- The list focuses on shows airing between September and December
- Star Trek: Discovery begins September 24
- Stranger Things returns October 27
It was a summer full of big names, thanks to a delayed run of Game of Thrones’ season 7, and a superhero mash-up in Marvel’s The Defenders. Elsewhere, Rick and Morty resumed its third season after an April Fool’s Day surprise, the critically-acclaimed Halt and Catch Fire is currently in its final season, BoJack Horseman returned with a family-oriented fourth season, and just this week The Wire creator David Simon began his new 70s’ New York show, The Deuce.

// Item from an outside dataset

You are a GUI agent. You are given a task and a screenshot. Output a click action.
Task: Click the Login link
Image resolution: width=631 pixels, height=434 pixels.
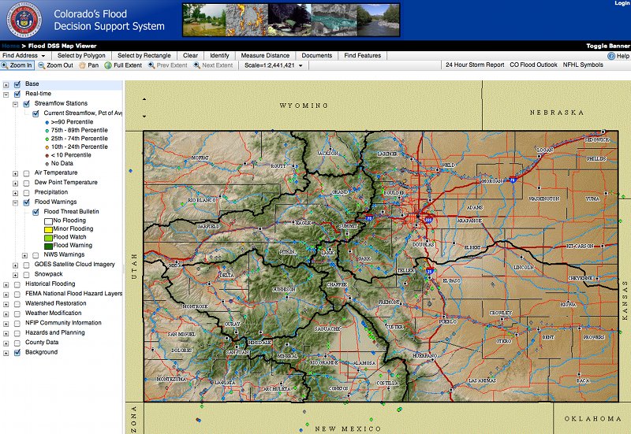622,4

The autumn period – or fall, as it’s called in the US – is an exciting time for television buffs, as it’s traditionally a harbinger of new shows from virtually every network. We’ve got the return of Star Trek and Stranger Things to look forward to, alongside some that don’t have exact release dates – Marvel’s The Punisher, Black Mirror, and Philip K. Dick’s Electric Dreams – even as they are expected this year, and hence have been excluded from the list below.
The Good Place
When: September 20
Michael Schur’s (The Office, Parks and Recreation) comedy set in the afterlife, starring Kristen Bell (Frozen) as a recently deceased woman who realises she’s in a heaven-like utopia – hence the title – by mistake, had a terrific twist ending for its audience at the end of the first season. It’ll be interesting to see where the writers go from there in season 2, which begins with an hour-long premiere.
When: September 22
The Emmy-winning Jeffrey Tambor-starrer dramedy returns for its fourth season on Amazon Prime Video, which is partly set in Israel as the Pfeffermans go on “a spiritual and political journey [that] digs deep into their family’s history”, brought about Maura speaking at a conference in the country. There, she makes a startling discovery, as the rest of the family follow her and have emotional storylines on their own.
Star Trek: Discovery
When: September 24
Where: CBS All Access / Netflix
Star Trek returns to its original medium after 12 years off the air, aboard the USS Discovery, which is set a decade before the original series. For the first time, the protagonist – Lt Cmdr Burnham, played by Sonequa Martin-Green (The Walking Dead) – isn’t a ship captain. The two leads – Martin-Green, and Michelle Yeoh’s Captain Georgiou – both also belong to minorities: African-American, and Asian respectively.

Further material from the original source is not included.